Rashi himself said: “There is no atonement without blood.”
The Sages also recognized this principle and repeated it in Zevachim 6; Minchot 93; Sifra 4, and more. And yet, Rabbi Asor calls what God defined in the Pentateuch as the only way to receive atonement and forgiveness over sins as paganism and idolatry.
Why is Blood Sacrifice Essential?
The Book of Leviticus, the book which is dedicated in detail to the sacrifices and atonement for sins, talks about atonement 49 times! Each time, the context is always the blood sacrifices. Why blood is so important to God?
In Leviticus 17:10, God commands not to eat blood, and in the next verse, He explains why the blood is so important: “For the life of the flesh is in the blood, and I have given it for you on the altar to make atonement for your souls, for it is the blood that makes atonement by the life.” (Lev. 17:11)
According to Leviticus 5, even the poor, who had no money to buy an animal and sacrifice it, needed to bring fine flour to the high priest, and what did the high priest absorb the flour in? In the blood on the altar, and then sacrificed it. So what will happen if a rabbi comes and claims that the blood sacrifice is only one of the ways for forgiveness of sins, but not the only way?
Let’s quote again the words of Rabbi Asor: “There are various methods to obtain forgiveness of sins, like repentance, prayer and charity… Sacrifice offerings is the less preferred way.” Rabbi Asor contradicts himself, as he claimed at first that this is a pagan idolatry custom, but now, he is compromising by saying that it is possible to obtain forgiveness of sins through the offering of a sacrifice but that God is not really interested in that. The answer to this is simple, this is a modern excuse in order to hide the need for Jesus from us, the Messiah who’s blood was shed as a sacrifice for our sins.
The Jewish researcher, Professor Geza Vermes wrote: “According to Jewish theology, there can be no expiation without the shedding of blood.”
Also Professor Bruch Levin, in his commentary on Leviticus wrote: “Expiation by means of sacrificial blood-rites is a prerequisite for securing God’s forgiveness. As the rabbis expressed it, there is no ritual expiation except by means of blood.”
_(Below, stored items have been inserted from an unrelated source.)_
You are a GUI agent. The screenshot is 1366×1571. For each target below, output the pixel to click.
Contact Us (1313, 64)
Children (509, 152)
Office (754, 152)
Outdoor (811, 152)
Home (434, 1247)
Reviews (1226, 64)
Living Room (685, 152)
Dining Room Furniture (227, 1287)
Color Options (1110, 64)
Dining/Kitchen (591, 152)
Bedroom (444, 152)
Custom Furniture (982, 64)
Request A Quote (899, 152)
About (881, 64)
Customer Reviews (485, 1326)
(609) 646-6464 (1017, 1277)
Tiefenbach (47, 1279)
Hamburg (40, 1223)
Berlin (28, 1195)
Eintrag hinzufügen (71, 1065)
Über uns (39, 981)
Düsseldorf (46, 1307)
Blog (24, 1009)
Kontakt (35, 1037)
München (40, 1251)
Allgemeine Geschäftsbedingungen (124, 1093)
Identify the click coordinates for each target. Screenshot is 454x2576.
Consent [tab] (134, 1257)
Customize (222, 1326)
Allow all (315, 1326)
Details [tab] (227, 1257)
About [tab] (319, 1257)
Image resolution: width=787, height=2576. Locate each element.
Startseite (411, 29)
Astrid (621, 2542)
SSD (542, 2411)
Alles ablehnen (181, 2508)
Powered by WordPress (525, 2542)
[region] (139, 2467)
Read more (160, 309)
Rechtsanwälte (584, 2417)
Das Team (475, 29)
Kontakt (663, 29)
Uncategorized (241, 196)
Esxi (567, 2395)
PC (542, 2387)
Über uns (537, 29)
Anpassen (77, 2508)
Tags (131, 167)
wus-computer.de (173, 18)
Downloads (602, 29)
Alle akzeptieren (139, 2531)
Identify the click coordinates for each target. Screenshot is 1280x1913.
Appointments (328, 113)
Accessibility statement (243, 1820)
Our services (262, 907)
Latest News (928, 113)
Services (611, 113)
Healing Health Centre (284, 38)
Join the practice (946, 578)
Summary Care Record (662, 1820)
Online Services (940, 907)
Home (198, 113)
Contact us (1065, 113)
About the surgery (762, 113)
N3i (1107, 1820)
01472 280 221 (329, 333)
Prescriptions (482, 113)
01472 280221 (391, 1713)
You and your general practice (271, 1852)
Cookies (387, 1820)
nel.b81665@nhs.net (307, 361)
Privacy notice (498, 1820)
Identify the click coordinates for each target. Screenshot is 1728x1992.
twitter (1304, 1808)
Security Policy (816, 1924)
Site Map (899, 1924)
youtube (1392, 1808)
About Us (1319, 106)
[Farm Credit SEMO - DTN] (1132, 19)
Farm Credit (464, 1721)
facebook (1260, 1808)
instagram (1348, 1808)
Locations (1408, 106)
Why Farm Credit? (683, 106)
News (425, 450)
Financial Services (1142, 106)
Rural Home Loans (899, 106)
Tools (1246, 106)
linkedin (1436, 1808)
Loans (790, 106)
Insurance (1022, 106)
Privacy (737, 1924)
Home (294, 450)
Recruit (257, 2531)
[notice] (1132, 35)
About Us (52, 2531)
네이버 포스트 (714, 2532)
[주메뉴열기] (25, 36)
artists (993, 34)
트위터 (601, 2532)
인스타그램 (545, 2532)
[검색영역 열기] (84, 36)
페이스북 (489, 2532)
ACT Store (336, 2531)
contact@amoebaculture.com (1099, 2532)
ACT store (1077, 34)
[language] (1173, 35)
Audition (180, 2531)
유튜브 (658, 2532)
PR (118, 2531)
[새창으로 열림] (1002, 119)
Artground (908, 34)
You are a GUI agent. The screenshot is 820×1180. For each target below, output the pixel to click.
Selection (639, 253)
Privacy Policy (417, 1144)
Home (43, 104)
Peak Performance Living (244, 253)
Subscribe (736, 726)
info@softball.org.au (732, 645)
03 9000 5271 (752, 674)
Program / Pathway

To conclude, Rabbi Asor and those like him, will prefer to contradict the Sages and even the Law of Moses, only so they won’t have to deal with God’s demand of blood for forgiveness of sins, and with the fact that Jesus the Messiah, He is the One who provided for this need. Jesus is not only the Priest who offers a sacrifice for us, but He in Himself, is the High Priest, who shed His blood as a sacrifice for our sins, once and for all.